Sounds rather personal, doesn’t it? Russell’s latest, Borderland, indeed wades into the perilous water of introspection and autobiography. According to Russell, the time was as ripe as it was unpleasant. Since leaving Southern California in the early ’70s, he’d held residences in Vancouver, Austin, San Francisco, New York, and Oslo. As he began Borderland, he finally settled down with his girlfriend of eighteen years in El Paso — and that’s where the trouble started.


It certainly wasn’t the stark locale that turned him inward — characteristically, the champion observer found a treasure trove of stories in the landscape. “The history fascinated me,” Russell says. “Pancho Villa was all over this country, and a lot of gunfighters — including John Wesley Hardin — were killed downtown.” He cuts to the chase: “Then my relationship with this woman came into sharp focus and broke up and got really bloody. So I said, ‘This is what’s right in front of my eyes, this is what’s twisting me around.’ I started writing about that, and I’m really happy I did, because I got it out and it’s cathartic in a way.
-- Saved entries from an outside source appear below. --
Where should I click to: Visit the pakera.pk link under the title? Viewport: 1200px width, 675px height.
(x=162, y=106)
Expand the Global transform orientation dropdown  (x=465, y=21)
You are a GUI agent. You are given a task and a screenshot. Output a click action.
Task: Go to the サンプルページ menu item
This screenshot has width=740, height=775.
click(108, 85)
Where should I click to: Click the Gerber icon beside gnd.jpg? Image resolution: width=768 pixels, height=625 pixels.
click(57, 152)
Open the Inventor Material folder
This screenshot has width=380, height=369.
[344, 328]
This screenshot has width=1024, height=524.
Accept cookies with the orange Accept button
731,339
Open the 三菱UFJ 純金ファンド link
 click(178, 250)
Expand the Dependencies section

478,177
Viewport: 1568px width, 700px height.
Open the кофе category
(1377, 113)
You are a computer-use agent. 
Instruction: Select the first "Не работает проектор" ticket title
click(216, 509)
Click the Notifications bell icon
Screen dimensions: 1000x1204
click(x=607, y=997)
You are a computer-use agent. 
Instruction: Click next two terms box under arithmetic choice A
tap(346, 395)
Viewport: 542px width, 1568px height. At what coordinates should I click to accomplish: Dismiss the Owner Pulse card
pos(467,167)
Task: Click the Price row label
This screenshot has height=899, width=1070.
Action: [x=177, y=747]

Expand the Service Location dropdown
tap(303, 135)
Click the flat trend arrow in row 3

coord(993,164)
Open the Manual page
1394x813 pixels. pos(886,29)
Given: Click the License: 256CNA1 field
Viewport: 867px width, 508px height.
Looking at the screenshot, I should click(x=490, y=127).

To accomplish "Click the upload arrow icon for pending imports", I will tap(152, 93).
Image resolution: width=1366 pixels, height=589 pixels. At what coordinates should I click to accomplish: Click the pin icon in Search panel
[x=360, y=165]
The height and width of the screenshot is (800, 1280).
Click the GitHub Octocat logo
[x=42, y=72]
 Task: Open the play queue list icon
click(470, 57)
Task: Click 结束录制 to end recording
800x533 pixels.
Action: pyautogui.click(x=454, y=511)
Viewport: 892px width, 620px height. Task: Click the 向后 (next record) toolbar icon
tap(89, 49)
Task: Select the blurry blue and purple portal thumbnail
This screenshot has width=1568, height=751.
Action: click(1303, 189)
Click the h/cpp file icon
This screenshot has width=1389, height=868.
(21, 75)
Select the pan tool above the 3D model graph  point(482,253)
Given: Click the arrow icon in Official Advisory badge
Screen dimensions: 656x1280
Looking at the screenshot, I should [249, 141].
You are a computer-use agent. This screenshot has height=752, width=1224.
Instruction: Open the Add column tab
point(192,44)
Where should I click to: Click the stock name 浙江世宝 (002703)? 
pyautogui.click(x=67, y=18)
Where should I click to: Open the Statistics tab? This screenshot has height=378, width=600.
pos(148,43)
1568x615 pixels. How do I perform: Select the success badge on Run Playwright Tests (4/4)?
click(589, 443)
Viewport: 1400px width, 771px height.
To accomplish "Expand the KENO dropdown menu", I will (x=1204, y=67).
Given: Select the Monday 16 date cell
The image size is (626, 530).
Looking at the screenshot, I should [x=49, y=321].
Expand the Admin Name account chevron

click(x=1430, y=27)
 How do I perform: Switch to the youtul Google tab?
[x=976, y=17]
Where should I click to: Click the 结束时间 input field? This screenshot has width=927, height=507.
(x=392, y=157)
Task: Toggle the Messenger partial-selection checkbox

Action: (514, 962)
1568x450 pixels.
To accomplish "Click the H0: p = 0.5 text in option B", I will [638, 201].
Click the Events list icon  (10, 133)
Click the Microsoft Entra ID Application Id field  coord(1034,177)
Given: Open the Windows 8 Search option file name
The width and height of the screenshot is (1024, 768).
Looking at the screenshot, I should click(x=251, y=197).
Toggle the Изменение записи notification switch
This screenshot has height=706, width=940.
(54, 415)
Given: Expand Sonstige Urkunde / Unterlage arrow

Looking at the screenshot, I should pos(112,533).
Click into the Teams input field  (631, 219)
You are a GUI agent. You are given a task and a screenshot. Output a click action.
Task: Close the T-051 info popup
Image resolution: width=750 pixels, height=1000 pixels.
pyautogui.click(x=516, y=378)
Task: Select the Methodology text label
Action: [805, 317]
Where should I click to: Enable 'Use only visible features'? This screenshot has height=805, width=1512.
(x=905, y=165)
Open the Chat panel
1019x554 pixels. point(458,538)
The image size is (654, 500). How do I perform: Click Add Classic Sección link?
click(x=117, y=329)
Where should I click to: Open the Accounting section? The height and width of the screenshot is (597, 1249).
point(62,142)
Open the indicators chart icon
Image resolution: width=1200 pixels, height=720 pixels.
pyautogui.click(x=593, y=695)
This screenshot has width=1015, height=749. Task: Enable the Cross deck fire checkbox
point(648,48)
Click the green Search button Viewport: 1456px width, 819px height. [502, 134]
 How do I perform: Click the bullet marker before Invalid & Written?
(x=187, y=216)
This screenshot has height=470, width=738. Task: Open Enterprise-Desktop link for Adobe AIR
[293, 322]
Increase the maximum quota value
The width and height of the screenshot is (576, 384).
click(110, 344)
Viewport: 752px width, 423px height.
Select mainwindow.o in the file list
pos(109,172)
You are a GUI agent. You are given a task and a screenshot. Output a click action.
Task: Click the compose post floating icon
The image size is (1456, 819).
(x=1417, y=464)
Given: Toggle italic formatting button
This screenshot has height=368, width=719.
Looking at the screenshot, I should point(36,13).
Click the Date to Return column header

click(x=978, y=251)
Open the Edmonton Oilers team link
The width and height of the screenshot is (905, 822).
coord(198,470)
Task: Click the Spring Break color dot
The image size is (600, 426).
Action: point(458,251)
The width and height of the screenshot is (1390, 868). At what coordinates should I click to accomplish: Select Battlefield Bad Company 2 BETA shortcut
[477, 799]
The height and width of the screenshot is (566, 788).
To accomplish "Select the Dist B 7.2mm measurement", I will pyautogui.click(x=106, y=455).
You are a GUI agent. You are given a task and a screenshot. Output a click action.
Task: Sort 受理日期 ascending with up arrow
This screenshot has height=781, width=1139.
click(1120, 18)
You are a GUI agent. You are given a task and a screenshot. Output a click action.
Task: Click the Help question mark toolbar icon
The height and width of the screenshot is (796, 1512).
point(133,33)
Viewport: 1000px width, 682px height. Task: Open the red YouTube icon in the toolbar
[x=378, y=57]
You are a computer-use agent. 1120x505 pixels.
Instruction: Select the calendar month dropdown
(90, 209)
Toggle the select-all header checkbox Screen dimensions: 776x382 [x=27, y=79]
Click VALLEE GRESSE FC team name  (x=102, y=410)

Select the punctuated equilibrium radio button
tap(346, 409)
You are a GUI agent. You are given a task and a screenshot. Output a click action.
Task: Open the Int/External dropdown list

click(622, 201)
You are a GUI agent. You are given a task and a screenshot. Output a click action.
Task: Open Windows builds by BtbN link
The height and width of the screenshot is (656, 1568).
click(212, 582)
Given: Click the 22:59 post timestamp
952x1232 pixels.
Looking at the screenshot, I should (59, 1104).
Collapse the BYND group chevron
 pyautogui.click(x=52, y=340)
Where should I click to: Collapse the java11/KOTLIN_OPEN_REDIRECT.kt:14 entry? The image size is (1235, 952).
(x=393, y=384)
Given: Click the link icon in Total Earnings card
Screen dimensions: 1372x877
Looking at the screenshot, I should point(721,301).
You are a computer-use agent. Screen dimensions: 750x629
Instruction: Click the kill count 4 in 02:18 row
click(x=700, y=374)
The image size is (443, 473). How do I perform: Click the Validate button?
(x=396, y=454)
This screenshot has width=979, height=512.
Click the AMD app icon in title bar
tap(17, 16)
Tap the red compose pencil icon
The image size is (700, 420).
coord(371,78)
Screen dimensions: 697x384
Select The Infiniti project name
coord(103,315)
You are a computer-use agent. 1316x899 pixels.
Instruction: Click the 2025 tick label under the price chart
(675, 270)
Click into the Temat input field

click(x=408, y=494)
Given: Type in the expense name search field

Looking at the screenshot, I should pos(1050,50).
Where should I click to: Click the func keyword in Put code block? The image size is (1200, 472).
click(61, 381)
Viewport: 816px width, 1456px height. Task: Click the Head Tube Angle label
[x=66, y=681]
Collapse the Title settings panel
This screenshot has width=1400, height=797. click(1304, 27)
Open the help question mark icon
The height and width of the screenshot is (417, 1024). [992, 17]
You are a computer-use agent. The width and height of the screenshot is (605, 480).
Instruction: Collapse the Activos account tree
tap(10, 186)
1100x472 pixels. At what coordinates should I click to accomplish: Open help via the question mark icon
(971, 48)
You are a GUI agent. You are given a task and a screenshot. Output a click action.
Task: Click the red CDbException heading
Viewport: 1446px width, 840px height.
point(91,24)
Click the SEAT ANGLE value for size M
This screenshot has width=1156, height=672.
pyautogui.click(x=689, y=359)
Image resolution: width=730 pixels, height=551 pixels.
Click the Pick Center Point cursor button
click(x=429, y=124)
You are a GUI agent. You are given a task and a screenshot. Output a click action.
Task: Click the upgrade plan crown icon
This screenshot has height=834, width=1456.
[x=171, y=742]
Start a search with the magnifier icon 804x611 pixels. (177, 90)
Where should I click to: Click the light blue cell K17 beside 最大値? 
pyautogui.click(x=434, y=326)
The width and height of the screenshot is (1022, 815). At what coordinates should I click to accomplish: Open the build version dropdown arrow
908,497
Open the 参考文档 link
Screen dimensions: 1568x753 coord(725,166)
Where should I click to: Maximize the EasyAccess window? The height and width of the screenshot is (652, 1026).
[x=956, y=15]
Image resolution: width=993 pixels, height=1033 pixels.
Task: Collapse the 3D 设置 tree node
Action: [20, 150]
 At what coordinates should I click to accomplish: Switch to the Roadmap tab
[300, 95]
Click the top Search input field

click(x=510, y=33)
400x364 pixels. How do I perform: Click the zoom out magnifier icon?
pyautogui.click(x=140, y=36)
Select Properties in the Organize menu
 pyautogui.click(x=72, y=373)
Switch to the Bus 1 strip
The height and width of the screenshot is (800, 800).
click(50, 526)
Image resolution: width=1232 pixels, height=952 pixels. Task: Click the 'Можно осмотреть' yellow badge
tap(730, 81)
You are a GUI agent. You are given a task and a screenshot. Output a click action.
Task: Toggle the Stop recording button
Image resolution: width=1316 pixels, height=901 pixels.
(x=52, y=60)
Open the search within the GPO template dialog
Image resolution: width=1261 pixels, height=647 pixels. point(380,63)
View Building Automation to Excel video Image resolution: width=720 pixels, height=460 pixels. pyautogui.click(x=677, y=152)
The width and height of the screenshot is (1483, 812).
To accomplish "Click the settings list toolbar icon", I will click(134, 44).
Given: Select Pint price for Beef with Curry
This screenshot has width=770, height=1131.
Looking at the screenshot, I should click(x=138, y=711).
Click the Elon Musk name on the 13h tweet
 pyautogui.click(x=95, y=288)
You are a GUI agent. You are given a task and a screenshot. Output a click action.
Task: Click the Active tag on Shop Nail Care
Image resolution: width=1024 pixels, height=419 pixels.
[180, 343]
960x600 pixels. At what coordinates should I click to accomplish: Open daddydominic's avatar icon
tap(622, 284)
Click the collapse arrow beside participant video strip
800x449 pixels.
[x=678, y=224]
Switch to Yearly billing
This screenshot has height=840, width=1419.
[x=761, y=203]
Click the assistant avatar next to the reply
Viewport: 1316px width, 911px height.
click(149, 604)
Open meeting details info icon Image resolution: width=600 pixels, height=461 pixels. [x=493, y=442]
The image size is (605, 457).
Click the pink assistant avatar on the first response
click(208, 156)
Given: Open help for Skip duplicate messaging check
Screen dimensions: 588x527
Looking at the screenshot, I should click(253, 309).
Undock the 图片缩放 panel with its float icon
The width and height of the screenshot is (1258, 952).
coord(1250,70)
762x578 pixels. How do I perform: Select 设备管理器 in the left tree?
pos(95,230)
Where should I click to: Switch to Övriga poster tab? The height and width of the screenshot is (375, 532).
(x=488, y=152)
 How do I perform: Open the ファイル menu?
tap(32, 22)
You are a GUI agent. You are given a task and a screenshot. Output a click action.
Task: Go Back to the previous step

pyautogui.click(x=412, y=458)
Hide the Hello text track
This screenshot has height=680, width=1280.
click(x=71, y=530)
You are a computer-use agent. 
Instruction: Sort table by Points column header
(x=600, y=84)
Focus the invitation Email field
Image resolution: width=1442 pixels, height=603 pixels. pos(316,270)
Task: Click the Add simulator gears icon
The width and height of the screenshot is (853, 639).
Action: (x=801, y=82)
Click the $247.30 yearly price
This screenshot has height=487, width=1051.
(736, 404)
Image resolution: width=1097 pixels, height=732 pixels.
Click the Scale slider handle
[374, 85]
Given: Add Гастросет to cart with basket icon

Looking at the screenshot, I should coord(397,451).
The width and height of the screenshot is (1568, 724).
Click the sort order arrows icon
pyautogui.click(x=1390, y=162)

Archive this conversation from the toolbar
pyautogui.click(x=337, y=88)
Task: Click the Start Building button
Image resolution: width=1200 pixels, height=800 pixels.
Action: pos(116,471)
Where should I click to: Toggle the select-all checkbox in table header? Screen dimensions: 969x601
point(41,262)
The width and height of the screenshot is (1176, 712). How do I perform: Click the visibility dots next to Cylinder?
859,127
“As somebody said — I think it was Carl Perkins — you run so far, eventually you’re gonna run into yourself,” he says, using a colorful reference point for the truest of clichés, as he does throughout Borderland. The opening “Touch of Evil” recounts with dark humor the dialogue between Orson Welles and Marlene Dietrich in the 1958 film of the same name, then launches a chorus that could be banal in another context: “Why don’t you touch me anymore?”

But it’s the hushed and lovely “Where the Dream Begins” that distills Russell’s own story into a single, profoundly personal gem of a couplet. The song avoids the first person altogether. Instead, it paints a solitary life at different stages, in a light diffused enough to seem merely allegorical. The “kid” starts to write songs and “The words fly away like swallows on the wind, but they never flew back to the nest again.” When Russell’s vocals rise to a weeping lilt, there’s no question who or what the song concerns, and that it’s a fate he feels he’s avoided by opening up his writing to his own voice.

In all likelihood, the facile, faceless songs that so irritate Russell will fly away into the purgatory that time reserves for bad art. But for as long as songs, as we know them, are sung, it’s hard to imagine that Russell’s won’t be.